[Text and item location entries]
• • • • • • •
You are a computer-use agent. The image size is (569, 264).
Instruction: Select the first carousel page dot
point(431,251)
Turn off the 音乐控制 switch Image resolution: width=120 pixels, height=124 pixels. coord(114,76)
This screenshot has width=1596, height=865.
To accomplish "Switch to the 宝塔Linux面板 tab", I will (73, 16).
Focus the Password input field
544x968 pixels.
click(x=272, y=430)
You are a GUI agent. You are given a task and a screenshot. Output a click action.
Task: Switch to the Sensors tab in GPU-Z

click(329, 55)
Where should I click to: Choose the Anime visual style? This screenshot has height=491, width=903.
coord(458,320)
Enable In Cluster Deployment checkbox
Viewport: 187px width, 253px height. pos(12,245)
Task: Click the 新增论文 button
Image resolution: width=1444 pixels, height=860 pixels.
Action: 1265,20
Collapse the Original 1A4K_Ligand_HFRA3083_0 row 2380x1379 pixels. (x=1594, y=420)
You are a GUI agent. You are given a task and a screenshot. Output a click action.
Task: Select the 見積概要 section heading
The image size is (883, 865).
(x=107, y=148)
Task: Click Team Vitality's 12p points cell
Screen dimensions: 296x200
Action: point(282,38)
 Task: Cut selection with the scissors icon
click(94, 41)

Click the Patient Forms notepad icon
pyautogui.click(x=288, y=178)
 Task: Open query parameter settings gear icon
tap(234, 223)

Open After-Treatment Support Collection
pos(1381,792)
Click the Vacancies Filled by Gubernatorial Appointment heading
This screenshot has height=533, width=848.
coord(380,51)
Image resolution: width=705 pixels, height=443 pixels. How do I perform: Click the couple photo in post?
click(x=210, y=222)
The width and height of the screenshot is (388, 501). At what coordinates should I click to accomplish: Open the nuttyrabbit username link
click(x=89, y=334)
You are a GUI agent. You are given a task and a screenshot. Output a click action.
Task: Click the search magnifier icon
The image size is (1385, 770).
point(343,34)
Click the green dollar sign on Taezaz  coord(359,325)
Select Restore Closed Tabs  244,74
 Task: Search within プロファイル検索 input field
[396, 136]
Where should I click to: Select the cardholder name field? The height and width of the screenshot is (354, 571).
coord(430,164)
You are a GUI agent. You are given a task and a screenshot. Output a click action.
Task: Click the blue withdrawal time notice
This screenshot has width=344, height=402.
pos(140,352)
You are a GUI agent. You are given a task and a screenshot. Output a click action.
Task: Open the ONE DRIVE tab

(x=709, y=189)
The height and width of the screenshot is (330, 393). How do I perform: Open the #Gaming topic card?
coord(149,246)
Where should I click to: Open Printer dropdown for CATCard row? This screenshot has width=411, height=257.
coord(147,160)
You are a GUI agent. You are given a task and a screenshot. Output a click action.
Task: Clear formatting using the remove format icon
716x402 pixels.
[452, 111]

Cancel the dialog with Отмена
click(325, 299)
• • • • • • •
• _DO THIS_
Return all of the lines above, with every character kept unchanged.

• _OUTPUT FOR THIS TASK_
You are a computer-use agent. The image size is (569, 264).
Instruction: Select the first carousel page dot
point(431,251)
Turn off the 音乐控制 switch Image resolution: width=120 pixels, height=124 pixels. coord(114,76)
This screenshot has width=1596, height=865.
To accomplish "Switch to the 宝塔Linux面板 tab", I will (73, 16).
Focus the Password input field
544x968 pixels.
click(x=272, y=430)
You are a GUI agent. You are given a task and a screenshot. Output a click action.
Task: Switch to the Sensors tab in GPU-Z

click(329, 55)
Where should I click to: Choose the Anime visual style? This screenshot has height=491, width=903.
coord(458,320)
Enable In Cluster Deployment checkbox
Viewport: 187px width, 253px height. pos(12,245)
Task: Click the 新增论文 button
Image resolution: width=1444 pixels, height=860 pixels.
Action: 1265,20
Collapse the Original 1A4K_Ligand_HFRA3083_0 row 2380x1379 pixels. (x=1594, y=420)
You are a GUI agent. You are given a task and a screenshot. Output a click action.
Task: Select the 見積概要 section heading
The image size is (883, 865).
(x=107, y=148)
Task: Click Team Vitality's 12p points cell
Screen dimensions: 296x200
Action: point(282,38)
 Task: Cut selection with the scissors icon
click(94, 41)

Click the Patient Forms notepad icon
pyautogui.click(x=288, y=178)
 Task: Open query parameter settings gear icon
tap(234, 223)

Open After-Treatment Support Collection
pos(1381,792)
Click the Vacancies Filled by Gubernatorial Appointment heading
This screenshot has height=533, width=848.
coord(380,51)
Image resolution: width=705 pixels, height=443 pixels. How do I perform: Click the couple photo in post?
click(x=210, y=222)
The width and height of the screenshot is (388, 501). At what coordinates should I click to accomplish: Open the nuttyrabbit username link
click(x=89, y=334)
You are a GUI agent. You are given a task and a screenshot. Output a click action.
Task: Click the search magnifier icon
The image size is (1385, 770).
point(343,34)
Click the green dollar sign on Taezaz  coord(359,325)
Select Restore Closed Tabs  244,74
 Task: Search within プロファイル検索 input field
[396, 136]
Where should I click to: Select the cardholder name field? The height and width of the screenshot is (354, 571).
coord(430,164)
You are a GUI agent. You are given a task and a screenshot. Output a click action.
Task: Click the blue withdrawal time notice
This screenshot has width=344, height=402.
pos(140,352)
You are a GUI agent. You are given a task and a screenshot. Output a click action.
Task: Open the ONE DRIVE tab

(x=709, y=189)
The height and width of the screenshot is (330, 393). How do I perform: Open the #Gaming topic card?
coord(149,246)
Where should I click to: Open Printer dropdown for CATCard row? This screenshot has width=411, height=257.
coord(147,160)
You are a GUI agent. You are given a task and a screenshot. Output a click action.
Task: Clear formatting using the remove format icon
716x402 pixels.
[452, 111]

Cancel the dialog with Отмена
click(325, 299)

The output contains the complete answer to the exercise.